__Page excerpt__
Following forward Olivia Stone’s missed header in the 88th minute, the Terps were wasting time deep in Northwestern’s corners, and the game appeared to be all but officially over. However, Northwestern came down the field and responded in extraordinary fashion in the final minute of regulation. It was Stone, deep in the right corner of Maryland territory, that rifled a cross that dribbled past the entire Terps’ defense. Waiting alone in front of the goal was midfielder Francesca Docters, who buried the ball in the right corner of the net with just 24 seconds to play.
Docters’ goal was all Northwestern could get, but it extended the game another 20 minutes. The Wildcats were likely thrilled, securing the 1-1 draw in a major surprise.
“Their performance was at a high level, probably the highest level we’ve played in five years,” Maryland head coach Ray Leone said. “I’m very proud of them to do that after an overtime game and really push the envelope pretty much throughout the game.”
Before kickoff, the Terps honored Mikayla Hirsch, their Team IMPACT teammate, in an awesome “graduation day” ceremony.
Northwestern earned the game’s first corner kick in the third minute, leading to the game’s first shot, which went high right off the foot of defender Emma Phillips.
The Terps quickly responded with some offense in the fifth minute, as defender Mia Isaac forced Northwestern goalkeeper Mackenzie Wood to make her first save following forward Alyssa Poarch’s blocked shot.

[Items from a data source]
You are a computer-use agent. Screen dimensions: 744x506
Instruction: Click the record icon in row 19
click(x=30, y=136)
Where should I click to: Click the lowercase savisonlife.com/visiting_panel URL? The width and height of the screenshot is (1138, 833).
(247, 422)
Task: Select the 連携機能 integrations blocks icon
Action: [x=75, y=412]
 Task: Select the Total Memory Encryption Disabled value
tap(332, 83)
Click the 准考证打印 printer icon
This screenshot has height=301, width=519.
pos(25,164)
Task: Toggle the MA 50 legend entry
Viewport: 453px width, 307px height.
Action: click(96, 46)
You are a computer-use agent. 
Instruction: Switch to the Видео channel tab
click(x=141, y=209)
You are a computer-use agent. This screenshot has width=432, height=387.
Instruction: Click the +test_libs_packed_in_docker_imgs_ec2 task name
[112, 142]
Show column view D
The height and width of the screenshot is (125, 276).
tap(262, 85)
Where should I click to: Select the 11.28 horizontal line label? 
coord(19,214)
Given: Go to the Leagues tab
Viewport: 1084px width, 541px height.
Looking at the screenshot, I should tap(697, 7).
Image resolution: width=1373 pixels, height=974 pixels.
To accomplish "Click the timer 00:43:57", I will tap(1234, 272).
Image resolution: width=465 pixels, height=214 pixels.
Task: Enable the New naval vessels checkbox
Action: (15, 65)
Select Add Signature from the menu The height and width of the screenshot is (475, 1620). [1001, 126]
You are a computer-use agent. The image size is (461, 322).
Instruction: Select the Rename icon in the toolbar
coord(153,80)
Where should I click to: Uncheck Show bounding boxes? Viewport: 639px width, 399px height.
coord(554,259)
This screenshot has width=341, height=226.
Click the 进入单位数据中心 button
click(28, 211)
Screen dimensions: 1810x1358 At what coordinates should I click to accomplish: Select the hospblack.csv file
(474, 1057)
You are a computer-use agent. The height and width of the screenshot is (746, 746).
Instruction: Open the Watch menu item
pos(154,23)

__Set exercise 1__
Name every Northwestern player mentioned in the match report, along with the position given for each.
__Set exercise 2__
Copy everything in the match report from "Docters’ goal was" down to "defender Emma Phillips.".

__Exercise response 1__
- Olivia Stone, forward
- Francesca Docters, midfielder
- Emma Phillips, defender
- Mackenzie Wood, goalkeeper

__Exercise response 2__
Docters’ goal was all Northwestern could get, but it extended the game another 20 minutes. The Wildcats were likely thrilled, securing the 1-1 draw in a major surprise.
“Their performance was at a high level, probably the highest level we’ve played in five years,” Maryland head coach Ray Leone said. “I’m very proud of them to do that after an overtime game and really push the envelope pretty much throughout the game.”
Before kickoff, the Terps honored Mikayla Hirsch, their Team IMPACT teammate, in an awesome “graduation day” ceremony.
Northwestern earned the game’s first corner kick in the third minute, leading to the game’s first shot, which went high right off the foot of defender Emma Phillips.